One day I told him I was done. It wasn’t just because I wasn’t stimulated by the subject matter, (Modulating condensing boilers, air-to-water heat pumps. Please.) it was more because I wasn’t doing my own thing. As much as I love and wanted to help my husband, I was tired of being the side kick. The truth is, I wanted to be the star. I needed to have my own sense of accomplishment and pride in a business I created. I am a serial entrepreneur (SeaweedArt is my third business), who thrives on challenges and the thrill of achievement and success. So long as I was hitched to someone else’s wagon, I could never be truly happy.
Paul is a gem. He is very supportive and understands my need to be on my own and the evening at Fred’s house really drove the point home.
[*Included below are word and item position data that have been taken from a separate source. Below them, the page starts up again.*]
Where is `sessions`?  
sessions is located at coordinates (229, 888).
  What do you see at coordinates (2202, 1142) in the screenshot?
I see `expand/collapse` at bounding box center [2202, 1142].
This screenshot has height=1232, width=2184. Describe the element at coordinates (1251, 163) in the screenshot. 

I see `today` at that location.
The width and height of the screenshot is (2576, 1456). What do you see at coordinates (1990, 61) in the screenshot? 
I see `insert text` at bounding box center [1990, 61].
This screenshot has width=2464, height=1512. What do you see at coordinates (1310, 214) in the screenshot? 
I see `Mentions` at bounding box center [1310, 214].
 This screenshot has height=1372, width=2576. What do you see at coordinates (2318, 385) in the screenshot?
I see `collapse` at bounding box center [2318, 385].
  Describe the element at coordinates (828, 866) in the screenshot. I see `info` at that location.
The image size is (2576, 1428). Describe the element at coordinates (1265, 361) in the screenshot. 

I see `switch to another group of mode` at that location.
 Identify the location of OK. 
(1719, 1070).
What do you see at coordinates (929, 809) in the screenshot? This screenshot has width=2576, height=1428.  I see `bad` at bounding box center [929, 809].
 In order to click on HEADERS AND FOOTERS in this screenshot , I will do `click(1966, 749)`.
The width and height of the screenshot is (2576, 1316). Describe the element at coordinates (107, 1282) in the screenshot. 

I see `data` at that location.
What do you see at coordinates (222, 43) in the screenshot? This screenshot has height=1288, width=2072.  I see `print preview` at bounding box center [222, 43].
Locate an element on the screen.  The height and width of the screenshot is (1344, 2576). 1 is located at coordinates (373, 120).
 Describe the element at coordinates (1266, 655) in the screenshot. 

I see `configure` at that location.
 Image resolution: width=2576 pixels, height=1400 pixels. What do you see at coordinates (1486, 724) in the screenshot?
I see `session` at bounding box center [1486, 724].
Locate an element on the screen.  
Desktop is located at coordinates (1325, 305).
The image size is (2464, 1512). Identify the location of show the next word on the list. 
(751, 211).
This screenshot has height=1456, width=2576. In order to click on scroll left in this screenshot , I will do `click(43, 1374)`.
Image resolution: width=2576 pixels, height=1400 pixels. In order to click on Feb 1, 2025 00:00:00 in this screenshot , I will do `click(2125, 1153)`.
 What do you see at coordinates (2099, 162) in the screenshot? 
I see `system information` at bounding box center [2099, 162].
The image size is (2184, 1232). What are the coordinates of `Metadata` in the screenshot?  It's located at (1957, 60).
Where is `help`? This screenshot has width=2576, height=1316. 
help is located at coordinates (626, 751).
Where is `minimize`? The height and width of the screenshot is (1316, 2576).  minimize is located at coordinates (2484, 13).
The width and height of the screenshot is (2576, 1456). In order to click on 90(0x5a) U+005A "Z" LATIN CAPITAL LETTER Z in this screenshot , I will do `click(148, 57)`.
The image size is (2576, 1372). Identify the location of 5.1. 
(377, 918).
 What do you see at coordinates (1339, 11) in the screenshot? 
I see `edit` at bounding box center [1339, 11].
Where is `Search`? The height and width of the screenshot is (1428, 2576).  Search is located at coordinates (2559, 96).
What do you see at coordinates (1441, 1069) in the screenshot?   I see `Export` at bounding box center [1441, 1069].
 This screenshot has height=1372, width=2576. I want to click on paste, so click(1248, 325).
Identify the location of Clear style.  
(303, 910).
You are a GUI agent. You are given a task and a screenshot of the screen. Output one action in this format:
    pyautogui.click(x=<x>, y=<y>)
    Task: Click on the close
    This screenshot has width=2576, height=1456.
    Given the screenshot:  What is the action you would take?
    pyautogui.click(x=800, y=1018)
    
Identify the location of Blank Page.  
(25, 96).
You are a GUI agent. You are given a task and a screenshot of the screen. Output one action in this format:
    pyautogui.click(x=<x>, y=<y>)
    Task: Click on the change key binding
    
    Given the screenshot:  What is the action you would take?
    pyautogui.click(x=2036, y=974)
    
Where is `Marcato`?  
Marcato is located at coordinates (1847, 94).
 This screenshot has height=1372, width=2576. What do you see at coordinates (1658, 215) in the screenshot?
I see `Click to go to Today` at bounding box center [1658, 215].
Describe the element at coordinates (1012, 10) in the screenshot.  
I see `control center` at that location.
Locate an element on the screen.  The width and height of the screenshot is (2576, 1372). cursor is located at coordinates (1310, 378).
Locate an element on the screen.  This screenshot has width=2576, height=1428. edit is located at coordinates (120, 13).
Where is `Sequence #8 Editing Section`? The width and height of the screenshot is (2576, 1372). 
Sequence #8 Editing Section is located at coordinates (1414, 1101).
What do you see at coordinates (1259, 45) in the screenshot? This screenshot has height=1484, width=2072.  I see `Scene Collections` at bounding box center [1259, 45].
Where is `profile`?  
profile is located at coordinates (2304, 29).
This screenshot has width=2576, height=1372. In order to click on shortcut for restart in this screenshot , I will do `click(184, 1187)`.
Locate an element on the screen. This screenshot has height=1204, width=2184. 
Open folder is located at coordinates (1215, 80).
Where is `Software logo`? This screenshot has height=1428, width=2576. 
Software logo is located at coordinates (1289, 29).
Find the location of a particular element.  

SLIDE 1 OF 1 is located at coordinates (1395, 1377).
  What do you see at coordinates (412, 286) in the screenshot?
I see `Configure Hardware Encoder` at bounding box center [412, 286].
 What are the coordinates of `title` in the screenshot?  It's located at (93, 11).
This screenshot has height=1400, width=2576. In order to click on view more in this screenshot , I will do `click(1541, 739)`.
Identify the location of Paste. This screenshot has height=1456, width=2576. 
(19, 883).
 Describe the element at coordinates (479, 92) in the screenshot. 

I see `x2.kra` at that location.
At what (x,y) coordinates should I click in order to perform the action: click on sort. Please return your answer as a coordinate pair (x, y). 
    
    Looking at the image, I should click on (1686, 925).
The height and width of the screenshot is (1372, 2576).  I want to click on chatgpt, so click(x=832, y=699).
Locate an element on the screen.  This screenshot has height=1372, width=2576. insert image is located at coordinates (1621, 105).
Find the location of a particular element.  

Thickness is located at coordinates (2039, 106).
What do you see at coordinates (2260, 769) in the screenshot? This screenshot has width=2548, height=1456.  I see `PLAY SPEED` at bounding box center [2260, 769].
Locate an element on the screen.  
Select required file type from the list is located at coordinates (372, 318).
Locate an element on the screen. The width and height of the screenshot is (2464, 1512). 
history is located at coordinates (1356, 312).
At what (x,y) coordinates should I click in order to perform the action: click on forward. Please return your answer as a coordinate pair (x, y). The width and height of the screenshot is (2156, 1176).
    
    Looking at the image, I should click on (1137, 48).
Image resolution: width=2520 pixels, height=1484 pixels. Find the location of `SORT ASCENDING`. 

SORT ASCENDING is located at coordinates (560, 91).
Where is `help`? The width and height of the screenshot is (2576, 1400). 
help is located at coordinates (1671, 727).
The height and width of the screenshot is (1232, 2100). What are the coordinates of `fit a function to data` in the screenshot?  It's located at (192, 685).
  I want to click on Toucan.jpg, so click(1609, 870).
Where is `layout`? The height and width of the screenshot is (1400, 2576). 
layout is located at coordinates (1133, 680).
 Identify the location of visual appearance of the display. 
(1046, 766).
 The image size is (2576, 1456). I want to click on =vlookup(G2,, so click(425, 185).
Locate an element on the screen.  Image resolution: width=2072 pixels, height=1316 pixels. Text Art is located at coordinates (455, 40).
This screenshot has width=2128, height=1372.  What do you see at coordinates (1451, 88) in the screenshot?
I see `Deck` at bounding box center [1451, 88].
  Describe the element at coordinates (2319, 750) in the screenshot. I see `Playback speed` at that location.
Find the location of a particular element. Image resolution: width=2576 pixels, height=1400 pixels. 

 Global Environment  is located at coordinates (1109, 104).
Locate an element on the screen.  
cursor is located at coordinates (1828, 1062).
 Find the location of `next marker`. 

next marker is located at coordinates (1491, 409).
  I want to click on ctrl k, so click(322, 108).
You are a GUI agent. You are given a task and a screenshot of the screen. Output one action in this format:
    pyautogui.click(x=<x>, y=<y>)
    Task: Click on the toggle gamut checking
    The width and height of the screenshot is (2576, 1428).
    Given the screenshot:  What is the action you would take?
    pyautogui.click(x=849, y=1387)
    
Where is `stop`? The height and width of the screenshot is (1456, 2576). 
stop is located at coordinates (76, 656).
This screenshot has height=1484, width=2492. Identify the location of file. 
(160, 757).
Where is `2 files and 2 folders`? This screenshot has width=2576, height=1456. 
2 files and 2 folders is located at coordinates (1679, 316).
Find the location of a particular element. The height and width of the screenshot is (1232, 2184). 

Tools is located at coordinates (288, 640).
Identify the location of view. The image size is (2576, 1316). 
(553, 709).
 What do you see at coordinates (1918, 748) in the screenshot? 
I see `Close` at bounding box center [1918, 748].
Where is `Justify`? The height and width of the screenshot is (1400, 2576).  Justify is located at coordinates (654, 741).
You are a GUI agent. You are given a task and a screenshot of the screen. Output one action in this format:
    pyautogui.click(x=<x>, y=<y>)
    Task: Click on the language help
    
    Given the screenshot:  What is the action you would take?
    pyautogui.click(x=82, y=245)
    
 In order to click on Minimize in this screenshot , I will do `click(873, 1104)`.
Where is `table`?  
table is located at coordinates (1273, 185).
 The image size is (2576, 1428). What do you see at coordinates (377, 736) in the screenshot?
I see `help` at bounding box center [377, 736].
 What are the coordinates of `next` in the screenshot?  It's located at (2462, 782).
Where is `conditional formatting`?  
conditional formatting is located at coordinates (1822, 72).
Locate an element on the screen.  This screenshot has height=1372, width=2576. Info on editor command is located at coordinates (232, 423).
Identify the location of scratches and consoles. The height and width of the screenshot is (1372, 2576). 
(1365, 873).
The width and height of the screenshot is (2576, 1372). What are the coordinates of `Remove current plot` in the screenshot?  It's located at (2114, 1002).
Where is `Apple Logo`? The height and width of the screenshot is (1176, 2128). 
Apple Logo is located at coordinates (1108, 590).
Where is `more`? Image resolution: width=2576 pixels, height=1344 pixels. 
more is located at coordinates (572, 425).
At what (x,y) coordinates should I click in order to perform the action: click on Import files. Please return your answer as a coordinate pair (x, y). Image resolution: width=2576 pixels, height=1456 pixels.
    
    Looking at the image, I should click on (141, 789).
Paul knows that I have not abandoned him. Just yesterday he asked me if I could show him how to post a video on YouTube. I said, “Sure, honey. No problem.” I don’t mind helping him so long as it is not the only thing I do. I should also mention that Paul helps me with the accounting for my business and does all of my invoicing because I hate doing it and I suck at it. We’re still a team. And a great one at that.